PROBLEM TO WORK ON -
Copy each line of the data below in which the word "will" can be found.

+ + + + + + +

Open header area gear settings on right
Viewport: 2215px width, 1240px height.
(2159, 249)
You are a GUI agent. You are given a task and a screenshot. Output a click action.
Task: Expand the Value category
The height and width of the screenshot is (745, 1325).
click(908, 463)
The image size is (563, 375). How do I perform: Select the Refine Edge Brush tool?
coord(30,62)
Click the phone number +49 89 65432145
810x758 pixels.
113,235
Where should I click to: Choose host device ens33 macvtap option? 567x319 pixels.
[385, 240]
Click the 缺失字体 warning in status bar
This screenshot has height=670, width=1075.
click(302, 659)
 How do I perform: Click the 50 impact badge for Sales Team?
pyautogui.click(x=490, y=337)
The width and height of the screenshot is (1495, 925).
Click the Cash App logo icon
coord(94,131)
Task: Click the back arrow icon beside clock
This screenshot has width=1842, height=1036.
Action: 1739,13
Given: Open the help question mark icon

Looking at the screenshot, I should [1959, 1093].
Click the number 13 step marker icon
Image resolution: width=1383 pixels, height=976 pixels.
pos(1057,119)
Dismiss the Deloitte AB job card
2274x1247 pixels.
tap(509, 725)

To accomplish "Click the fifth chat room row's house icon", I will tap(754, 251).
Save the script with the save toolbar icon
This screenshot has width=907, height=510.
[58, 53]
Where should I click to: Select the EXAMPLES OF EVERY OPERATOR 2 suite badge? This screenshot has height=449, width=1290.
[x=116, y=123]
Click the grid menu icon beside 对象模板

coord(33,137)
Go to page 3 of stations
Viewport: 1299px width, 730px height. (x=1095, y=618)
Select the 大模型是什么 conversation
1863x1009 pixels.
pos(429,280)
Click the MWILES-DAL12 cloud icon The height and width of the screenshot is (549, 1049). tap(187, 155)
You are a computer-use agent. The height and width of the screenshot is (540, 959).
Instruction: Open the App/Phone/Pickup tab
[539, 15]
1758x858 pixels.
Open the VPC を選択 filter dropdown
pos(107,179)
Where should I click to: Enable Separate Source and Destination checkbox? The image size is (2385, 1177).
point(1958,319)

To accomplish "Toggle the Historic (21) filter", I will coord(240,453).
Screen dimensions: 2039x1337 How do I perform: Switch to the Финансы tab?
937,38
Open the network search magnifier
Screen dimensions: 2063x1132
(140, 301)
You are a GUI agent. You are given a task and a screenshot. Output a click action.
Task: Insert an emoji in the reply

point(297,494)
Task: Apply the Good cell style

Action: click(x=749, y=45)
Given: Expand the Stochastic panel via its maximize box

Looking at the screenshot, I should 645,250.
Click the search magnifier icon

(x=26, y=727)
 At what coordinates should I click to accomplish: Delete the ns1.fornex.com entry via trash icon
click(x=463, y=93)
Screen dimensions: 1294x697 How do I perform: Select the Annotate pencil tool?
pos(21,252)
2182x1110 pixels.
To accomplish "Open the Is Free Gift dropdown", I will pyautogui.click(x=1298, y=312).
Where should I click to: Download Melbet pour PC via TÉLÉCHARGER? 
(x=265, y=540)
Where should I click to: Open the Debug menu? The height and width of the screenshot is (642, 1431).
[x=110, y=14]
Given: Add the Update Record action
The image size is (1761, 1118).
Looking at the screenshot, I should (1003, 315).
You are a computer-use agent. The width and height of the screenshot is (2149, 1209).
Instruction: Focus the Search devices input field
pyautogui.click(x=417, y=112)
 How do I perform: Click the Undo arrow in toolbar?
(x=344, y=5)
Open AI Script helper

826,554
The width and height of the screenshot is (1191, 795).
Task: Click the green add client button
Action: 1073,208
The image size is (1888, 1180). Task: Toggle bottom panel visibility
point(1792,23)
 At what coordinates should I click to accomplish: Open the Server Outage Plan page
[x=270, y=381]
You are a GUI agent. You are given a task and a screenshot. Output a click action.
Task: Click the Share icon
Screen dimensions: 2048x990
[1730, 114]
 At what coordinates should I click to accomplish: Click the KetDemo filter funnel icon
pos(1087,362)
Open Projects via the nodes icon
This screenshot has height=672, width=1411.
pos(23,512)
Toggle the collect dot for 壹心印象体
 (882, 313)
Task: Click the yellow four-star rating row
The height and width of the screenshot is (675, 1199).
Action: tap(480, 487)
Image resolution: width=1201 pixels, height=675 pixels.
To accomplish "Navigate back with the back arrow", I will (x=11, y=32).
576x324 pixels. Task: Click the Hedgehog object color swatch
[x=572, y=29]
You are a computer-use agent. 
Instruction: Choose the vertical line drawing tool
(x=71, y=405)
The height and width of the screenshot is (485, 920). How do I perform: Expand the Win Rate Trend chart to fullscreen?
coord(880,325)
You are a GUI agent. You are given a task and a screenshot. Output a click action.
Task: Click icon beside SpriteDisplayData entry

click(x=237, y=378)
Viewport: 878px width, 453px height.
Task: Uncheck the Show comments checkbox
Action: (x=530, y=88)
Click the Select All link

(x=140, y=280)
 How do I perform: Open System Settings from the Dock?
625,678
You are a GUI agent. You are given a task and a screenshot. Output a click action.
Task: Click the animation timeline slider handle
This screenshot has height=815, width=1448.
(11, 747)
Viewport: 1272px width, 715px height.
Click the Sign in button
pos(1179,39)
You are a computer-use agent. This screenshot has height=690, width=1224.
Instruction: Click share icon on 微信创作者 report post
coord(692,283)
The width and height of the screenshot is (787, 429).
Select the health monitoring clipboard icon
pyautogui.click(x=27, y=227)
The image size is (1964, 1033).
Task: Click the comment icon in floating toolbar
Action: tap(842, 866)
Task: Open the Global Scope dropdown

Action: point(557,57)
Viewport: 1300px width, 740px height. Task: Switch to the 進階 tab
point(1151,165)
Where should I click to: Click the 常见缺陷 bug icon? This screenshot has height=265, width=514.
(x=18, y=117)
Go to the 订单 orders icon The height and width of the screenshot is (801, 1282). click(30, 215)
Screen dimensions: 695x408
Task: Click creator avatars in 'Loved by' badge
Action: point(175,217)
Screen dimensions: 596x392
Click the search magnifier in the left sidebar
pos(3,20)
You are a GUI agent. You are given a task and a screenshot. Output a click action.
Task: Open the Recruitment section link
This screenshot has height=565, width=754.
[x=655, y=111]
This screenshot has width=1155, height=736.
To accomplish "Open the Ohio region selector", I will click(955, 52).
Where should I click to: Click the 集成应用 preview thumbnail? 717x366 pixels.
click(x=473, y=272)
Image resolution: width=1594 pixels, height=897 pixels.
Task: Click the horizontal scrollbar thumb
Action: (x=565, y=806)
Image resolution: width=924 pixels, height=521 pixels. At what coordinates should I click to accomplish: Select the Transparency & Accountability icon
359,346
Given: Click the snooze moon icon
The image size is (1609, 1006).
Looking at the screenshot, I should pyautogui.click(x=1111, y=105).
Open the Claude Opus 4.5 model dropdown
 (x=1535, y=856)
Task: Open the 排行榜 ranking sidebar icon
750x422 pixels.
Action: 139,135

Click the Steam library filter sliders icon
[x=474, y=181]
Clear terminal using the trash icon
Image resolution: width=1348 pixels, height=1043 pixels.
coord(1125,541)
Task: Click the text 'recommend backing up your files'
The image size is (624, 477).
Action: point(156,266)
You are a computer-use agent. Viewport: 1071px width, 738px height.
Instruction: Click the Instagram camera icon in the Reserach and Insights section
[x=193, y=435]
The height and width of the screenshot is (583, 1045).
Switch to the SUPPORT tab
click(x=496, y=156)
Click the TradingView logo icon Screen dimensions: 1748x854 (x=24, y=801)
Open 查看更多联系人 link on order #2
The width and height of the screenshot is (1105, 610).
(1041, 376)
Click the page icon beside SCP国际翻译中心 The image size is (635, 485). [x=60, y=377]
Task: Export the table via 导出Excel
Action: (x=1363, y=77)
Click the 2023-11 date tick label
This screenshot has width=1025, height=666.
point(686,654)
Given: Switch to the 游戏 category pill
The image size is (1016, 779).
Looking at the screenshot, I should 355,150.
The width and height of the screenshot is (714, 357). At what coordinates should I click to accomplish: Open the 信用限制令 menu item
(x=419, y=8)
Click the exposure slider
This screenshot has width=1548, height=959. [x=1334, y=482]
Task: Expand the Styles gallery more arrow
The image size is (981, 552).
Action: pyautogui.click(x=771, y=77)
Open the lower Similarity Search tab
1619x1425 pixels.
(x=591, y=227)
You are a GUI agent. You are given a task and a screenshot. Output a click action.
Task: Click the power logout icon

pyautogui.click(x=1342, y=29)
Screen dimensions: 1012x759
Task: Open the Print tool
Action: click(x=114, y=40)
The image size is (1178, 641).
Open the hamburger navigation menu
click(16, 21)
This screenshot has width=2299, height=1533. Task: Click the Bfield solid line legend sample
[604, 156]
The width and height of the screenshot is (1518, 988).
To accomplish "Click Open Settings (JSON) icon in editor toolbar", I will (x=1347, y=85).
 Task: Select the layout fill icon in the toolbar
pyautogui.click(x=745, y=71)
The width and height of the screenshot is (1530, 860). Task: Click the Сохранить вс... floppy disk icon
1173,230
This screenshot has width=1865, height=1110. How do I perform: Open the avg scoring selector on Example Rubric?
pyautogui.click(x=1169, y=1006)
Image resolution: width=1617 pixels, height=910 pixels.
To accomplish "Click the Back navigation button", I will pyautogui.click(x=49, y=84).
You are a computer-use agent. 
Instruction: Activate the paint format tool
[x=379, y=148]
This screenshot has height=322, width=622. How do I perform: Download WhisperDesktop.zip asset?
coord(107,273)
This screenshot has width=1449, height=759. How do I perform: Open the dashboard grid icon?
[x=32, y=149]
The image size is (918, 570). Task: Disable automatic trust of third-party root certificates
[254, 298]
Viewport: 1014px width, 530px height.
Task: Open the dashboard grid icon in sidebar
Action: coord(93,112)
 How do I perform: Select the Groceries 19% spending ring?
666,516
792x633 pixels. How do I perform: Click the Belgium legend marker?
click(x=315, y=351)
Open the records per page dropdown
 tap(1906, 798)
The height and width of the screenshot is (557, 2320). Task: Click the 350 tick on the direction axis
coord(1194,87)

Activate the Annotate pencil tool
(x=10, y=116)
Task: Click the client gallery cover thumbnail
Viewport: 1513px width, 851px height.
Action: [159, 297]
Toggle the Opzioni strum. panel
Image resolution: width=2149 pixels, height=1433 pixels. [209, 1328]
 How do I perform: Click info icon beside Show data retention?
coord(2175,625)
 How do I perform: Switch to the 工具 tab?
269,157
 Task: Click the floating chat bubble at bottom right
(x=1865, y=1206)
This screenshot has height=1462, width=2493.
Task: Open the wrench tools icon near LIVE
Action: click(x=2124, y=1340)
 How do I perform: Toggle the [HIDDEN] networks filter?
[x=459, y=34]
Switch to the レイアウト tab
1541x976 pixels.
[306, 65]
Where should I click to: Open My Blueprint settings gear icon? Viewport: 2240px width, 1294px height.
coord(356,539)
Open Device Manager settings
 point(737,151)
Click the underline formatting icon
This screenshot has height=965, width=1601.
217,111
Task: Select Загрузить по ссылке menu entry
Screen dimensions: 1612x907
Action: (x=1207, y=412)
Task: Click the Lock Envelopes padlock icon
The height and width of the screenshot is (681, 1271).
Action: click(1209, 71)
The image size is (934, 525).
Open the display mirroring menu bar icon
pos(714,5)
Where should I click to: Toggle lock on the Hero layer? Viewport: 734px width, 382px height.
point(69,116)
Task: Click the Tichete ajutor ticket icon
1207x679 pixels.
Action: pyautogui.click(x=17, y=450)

+ + + + + + +

REPLY -
To accomplish "Click the fifth chat room row's house icon", I will tap(754, 251).
To accomplish "Toggle the Historic (21) filter", I will coord(240,453).
To accomplish "Open the Is Free Gift dropdown", I will pyautogui.click(x=1298, y=312).
To accomplish "Navigate back with the back arrow", I will (x=11, y=32).
To accomplish "Open the Ohio region selector", I will click(955, 52).
To accomplish "Click Open Settings (JSON) icon in editor toolbar", I will (x=1347, y=85).
To accomplish "Click the Back navigation button", I will pyautogui.click(x=49, y=84).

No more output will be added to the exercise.